La taxe sur les transactions financières (TTF), appelée des vœux des syndicats depuis plusieurs années, vise à rééquilibrer la politique fiscale, à lutter contre l’évasion fiscale et à trouver de nouvelles sources de financement, ce qui permettrait à la fois d’alléger le fardeau de l’impôt sur les seuls ménages, et de contribuer à des projets d’investissement d’envergure.

Les réticences sont nombreuses en Europe, 11 Etats-Membres se sont engagés à poursuivre la mise en place d’une TTF sous une forme de «coopération renforcée». La Commission européenne a fait des propositions en février dernier.

La France soutenait particulièrement le projet, jusqu’à ce qu’elle ne fasse machine arrière et adopte une position bien plus en retrait. Le ministre français des Finances, jugeant la taxe «excessive», et dangereuse pour la finance française, a décidé d’une multitude d’exceptions qui réduiraient les recettes d’une telle taxe – et donc son effet escompté, à une peau de chagrin.

Concrètement, le projet de la Commission européenne est relativement ambitieux. Il vise 35 milliards d’euros de recettes par an au niveau de l’Union. Il se fonde sur la taxation selon le principe d’origine (la Banque française est taxée même si elle fait une transaction en dehors de l’Union) doublé du principe d’émission (l’instrument financier, quelque soit l’origine de la Banque, est taxé. Cela concernerait par exemples toutes les actions françaises vendues à l’étranger). Le ministère français des finances veut lui renoncer au premier principe, alors qu’en pratique, la majorité des produits financiers ne donnent pas lieu à «émission», et donc ne seraient pas taxés du tout.
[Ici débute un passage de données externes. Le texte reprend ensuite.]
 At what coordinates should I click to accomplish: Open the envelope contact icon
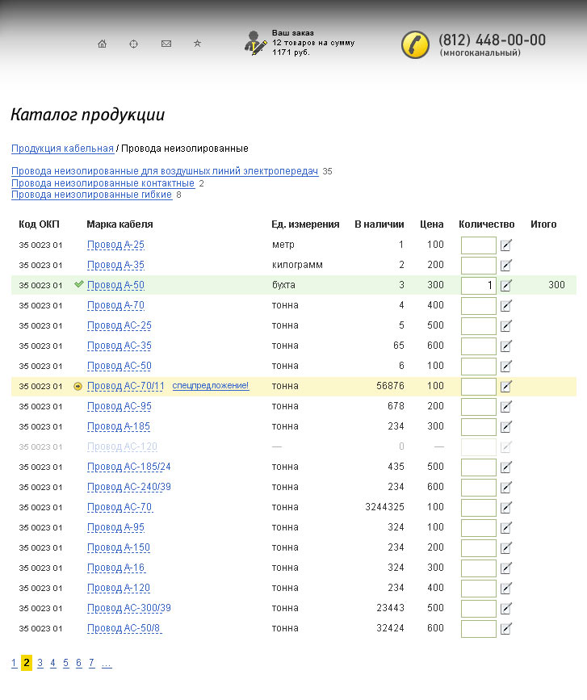click(166, 44)
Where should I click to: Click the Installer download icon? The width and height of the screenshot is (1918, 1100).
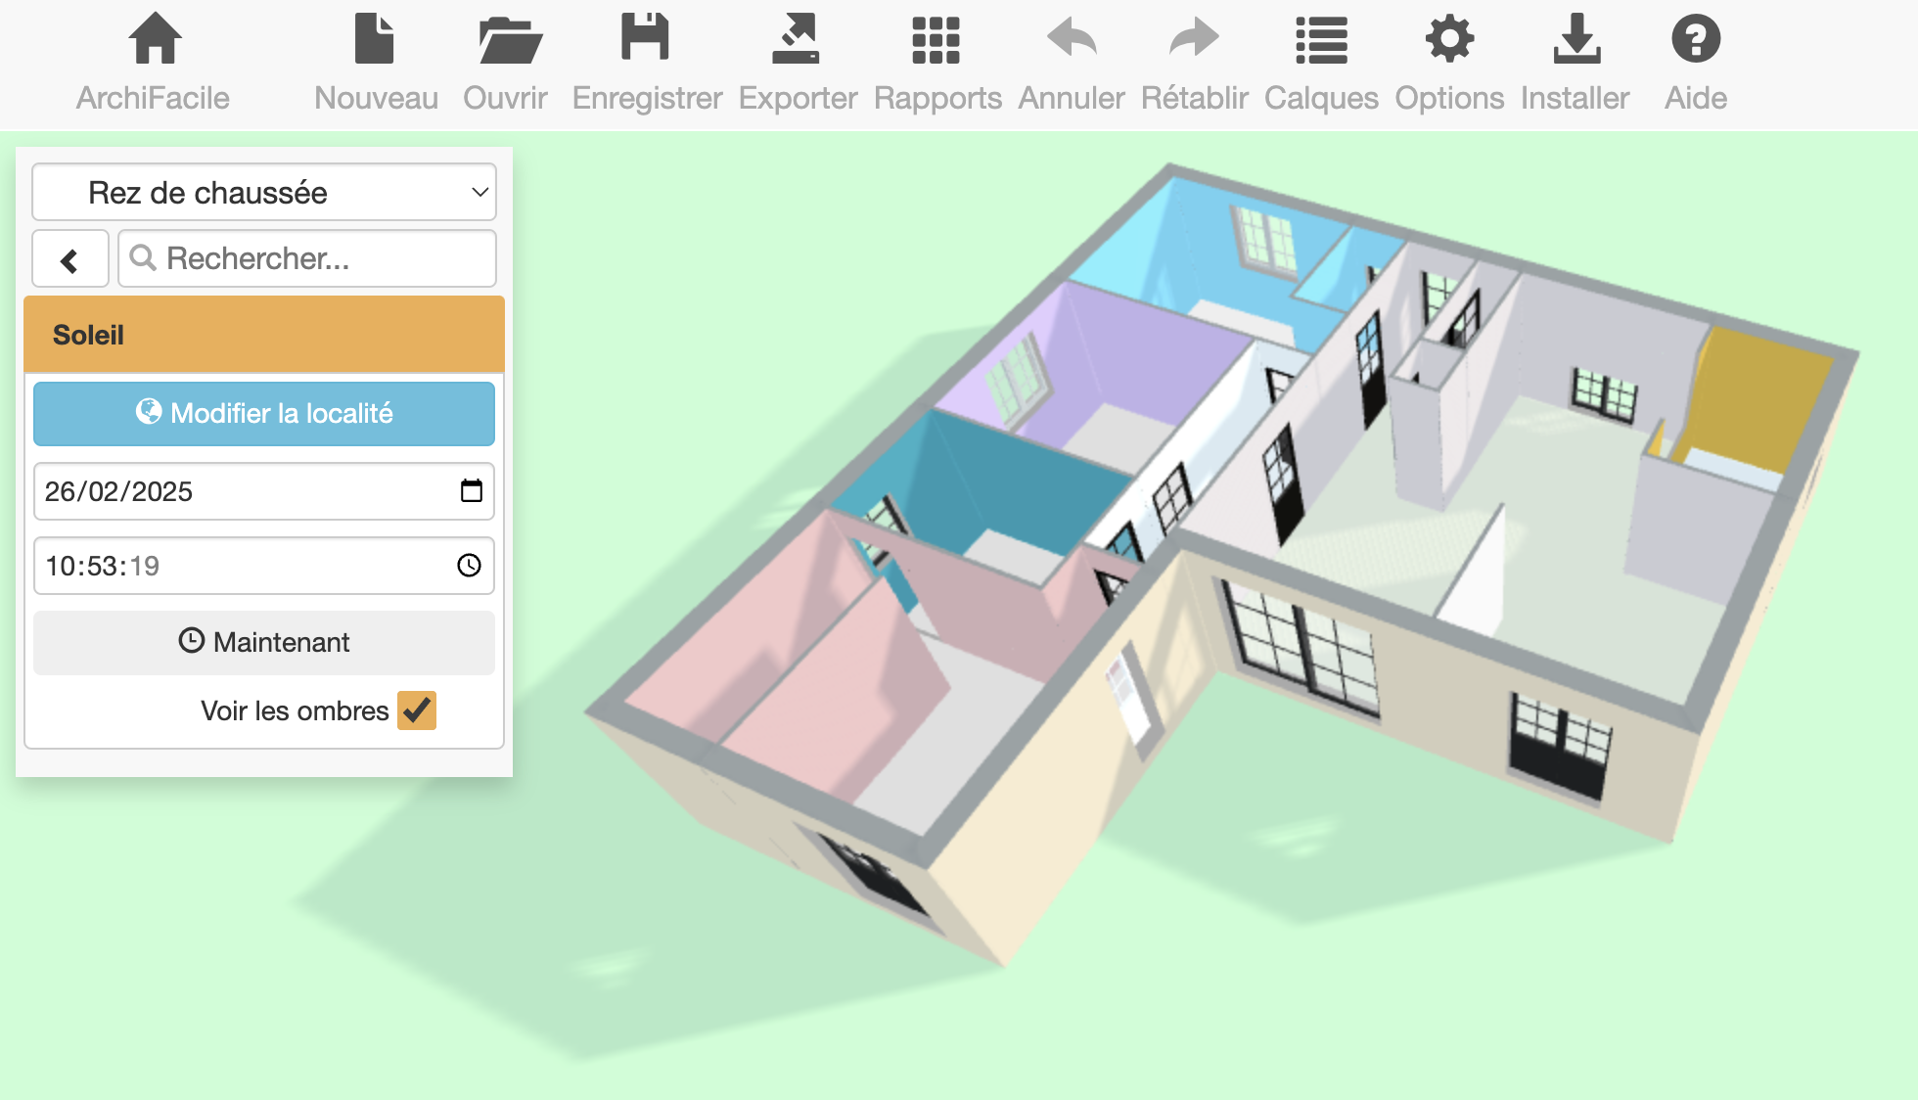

La Commission souhaite aussi taxer chaque transaction, alors que la France réfute la taxation automatique de toute transaction au profit d’une taxation globale «par jour», ce qui ne toucherait pas les transactions les plus importantes et rendrait difficile le contrôle de leur illégalité. Dans le même ordre d’idée, l’Union propose aussi de taxer l’acheteur et le payeur, mais la France ne veut taxer que les vendeurs. Citons encore le refus français de taxer les transactions au sein d’un même groupe (entre une société mère et sa filiale, pouvant participer d’une stratégie d’optimisation fiscale), alors que la Commission voulait le faire; ainsi que les crédits à très court terme, généralement utilisés pour financer opérations spéculatives.

Plusieurs voix s’élèvent d’ores et déjà contre ce recul flagrant dans le projet de TTF. Vidée de sa substance, la taxe «à la française» ne poursuivrait ni les évadés fiscaux, ni les objectifs de renflouement des comptes publics à laquelle elle pourrait pourtant concourir, dans un contexte de crise et de montée des inégalités.